**Your objective**
Rewrite the listing from its first line through the line containing "will [x=1404, y=181].", replacing "GUI agent" with "interface agent" and keeping all other text unchanged.
--- Material supplied ---
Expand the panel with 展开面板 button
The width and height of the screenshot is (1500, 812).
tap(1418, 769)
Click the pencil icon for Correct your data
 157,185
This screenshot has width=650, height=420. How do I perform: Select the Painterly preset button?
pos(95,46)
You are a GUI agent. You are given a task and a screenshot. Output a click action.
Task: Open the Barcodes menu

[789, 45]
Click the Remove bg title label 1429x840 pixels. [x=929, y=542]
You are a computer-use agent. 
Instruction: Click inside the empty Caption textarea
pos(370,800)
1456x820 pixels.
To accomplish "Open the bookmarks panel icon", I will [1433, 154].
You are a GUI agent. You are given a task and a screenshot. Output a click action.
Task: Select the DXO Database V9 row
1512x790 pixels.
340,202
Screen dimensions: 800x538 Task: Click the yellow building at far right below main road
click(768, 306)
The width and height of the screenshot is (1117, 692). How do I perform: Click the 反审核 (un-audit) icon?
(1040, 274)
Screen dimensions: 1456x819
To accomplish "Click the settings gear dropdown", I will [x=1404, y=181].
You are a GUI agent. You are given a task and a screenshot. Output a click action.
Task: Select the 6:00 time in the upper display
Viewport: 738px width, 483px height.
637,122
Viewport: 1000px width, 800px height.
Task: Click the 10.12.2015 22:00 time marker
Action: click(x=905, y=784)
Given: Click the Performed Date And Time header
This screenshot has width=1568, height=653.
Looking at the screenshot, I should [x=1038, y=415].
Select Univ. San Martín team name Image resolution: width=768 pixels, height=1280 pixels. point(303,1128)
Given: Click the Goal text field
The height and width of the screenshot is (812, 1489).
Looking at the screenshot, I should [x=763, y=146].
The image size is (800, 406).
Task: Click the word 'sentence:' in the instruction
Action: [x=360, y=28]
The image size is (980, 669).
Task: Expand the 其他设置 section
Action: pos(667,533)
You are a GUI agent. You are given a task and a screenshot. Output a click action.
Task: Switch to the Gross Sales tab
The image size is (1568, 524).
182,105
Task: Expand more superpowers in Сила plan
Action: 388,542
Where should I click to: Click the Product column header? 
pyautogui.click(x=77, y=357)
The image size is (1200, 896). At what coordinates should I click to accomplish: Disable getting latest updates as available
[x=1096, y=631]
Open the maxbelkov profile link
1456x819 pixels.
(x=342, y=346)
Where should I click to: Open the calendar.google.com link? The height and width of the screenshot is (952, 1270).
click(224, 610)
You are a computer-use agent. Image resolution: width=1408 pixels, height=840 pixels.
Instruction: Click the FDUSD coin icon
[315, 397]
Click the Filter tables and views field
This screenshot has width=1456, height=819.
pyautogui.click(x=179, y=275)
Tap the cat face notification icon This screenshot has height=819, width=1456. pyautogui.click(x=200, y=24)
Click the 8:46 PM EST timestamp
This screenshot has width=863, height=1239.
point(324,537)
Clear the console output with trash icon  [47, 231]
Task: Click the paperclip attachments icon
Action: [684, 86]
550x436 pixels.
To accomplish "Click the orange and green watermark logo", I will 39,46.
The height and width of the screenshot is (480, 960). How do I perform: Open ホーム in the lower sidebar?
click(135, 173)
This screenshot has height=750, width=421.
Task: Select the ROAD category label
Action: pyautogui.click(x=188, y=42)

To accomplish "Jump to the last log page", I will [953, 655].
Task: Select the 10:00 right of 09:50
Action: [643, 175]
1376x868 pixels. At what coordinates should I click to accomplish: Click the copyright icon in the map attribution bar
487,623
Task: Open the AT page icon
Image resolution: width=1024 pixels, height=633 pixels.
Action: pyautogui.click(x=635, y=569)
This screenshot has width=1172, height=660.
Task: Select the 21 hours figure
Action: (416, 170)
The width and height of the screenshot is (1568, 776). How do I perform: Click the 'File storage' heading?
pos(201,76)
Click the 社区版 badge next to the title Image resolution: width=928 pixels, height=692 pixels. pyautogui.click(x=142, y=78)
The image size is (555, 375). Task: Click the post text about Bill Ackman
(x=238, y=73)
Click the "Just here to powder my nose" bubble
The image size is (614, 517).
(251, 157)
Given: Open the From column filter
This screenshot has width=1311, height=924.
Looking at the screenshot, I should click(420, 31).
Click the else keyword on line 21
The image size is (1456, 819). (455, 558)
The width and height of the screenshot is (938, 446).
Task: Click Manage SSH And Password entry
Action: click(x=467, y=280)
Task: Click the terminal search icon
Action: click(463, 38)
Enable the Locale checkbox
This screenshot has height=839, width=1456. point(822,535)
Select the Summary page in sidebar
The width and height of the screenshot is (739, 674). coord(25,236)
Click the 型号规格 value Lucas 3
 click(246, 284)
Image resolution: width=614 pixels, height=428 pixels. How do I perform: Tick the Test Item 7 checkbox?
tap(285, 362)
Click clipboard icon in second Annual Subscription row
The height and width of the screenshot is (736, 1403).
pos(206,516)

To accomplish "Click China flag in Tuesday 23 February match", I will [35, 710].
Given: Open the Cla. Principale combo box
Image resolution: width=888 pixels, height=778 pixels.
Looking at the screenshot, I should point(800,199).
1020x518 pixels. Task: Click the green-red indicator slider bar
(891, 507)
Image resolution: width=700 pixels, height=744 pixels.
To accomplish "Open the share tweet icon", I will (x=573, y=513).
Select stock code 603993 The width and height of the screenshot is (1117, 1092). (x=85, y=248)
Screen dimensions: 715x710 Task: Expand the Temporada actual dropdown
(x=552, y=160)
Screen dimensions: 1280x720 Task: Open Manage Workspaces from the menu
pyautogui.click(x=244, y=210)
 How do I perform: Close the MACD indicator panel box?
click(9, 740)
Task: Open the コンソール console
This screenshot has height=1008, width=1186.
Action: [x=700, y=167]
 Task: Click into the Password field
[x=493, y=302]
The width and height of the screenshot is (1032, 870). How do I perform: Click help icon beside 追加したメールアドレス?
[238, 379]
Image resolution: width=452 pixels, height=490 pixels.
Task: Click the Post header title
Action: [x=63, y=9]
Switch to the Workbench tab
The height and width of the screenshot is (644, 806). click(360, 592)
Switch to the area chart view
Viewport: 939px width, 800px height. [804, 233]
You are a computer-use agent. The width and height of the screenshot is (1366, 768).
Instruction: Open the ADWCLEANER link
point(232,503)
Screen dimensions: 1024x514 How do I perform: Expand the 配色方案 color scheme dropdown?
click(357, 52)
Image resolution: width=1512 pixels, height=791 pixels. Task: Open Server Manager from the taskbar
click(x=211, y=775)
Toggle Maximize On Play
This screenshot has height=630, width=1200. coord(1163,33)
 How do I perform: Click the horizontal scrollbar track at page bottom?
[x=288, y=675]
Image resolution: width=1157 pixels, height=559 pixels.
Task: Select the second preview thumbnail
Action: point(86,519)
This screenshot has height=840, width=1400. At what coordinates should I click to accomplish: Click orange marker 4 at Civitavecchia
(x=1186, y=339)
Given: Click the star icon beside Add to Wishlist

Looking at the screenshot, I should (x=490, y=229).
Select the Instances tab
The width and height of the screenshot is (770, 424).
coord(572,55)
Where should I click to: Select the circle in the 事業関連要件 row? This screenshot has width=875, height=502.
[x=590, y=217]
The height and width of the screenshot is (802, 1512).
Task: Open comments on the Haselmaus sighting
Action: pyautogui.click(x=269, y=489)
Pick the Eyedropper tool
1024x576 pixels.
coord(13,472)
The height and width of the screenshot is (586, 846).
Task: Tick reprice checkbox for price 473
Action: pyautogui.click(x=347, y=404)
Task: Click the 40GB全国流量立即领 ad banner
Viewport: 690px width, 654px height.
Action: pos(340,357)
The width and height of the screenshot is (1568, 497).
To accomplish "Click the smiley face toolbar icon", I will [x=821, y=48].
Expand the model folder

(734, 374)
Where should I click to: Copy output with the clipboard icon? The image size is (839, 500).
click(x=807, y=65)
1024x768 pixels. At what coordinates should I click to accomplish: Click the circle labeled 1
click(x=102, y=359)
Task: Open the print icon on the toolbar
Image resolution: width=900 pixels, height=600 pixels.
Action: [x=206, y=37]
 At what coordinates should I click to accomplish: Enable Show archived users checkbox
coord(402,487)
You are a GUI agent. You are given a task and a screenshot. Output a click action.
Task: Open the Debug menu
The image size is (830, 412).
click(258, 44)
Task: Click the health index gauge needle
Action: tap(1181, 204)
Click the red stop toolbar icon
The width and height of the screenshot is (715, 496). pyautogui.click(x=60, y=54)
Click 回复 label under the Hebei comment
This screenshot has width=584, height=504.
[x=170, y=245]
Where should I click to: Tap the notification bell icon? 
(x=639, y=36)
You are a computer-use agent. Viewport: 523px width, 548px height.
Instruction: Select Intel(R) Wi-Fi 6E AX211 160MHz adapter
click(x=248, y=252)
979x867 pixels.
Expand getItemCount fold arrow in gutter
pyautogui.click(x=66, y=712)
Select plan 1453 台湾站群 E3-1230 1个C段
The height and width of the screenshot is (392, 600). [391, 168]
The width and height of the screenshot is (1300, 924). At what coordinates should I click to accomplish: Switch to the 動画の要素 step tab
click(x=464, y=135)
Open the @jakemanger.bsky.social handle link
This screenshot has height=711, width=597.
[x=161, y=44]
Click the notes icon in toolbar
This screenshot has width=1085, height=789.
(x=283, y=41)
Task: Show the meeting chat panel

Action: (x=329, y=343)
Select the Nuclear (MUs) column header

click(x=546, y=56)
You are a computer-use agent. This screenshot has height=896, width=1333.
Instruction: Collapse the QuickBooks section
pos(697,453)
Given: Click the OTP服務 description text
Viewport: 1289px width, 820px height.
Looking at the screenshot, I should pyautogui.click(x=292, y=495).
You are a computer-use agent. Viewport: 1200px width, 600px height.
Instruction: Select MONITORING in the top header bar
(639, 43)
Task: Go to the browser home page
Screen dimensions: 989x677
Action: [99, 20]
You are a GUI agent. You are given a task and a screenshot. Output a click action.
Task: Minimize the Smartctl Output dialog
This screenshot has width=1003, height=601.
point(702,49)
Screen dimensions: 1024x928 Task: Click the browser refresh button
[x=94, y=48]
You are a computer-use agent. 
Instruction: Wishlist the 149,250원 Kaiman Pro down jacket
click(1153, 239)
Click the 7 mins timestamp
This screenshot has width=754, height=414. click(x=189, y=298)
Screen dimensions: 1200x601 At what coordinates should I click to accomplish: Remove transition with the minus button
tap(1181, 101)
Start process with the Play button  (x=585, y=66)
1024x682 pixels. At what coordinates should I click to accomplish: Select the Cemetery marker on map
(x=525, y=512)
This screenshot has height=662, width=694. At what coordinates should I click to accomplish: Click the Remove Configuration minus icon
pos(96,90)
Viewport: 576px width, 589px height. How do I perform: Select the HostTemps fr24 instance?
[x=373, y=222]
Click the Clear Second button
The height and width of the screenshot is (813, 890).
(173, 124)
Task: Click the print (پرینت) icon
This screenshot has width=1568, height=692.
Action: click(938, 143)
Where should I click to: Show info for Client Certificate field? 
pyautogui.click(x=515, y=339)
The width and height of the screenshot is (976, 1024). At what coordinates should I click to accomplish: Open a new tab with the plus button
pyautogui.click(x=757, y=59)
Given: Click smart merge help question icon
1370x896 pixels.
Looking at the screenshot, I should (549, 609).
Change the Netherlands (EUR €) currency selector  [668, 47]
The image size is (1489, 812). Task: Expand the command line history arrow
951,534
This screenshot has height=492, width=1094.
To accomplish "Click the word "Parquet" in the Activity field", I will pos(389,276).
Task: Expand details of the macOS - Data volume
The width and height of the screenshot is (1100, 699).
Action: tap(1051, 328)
---
**Result**
Expand the panel with 展开面板 button
The width and height of the screenshot is (1500, 812).
tap(1418, 769)
Click the pencil icon for Correct your data
 157,185
This screenshot has width=650, height=420. How do I perform: Select the Painterly preset button?
pos(95,46)
You are a interface agent. You are given a task and a screenshot. Output a click action.
Task: Open the Barcodes menu

[789, 45]
Click the Remove bg title label 1429x840 pixels. [x=929, y=542]
You are a computer-use agent. 
Instruction: Click inside the empty Caption textarea
pos(370,800)
1456x820 pixels.
To accomplish "Open the bookmarks panel icon", I will [1433, 154].
You are a interface agent. You are given a task and a screenshot. Output a click action.
Task: Select the DXO Database V9 row
1512x790 pixels.
340,202
Screen dimensions: 800x538 Task: Click the yellow building at far right below main road
click(768, 306)
The width and height of the screenshot is (1117, 692). How do I perform: Click the 反审核 (un-audit) icon?
(1040, 274)
Screen dimensions: 1456x819
To accomplish "Click the settings gear dropdown", I will [x=1404, y=181].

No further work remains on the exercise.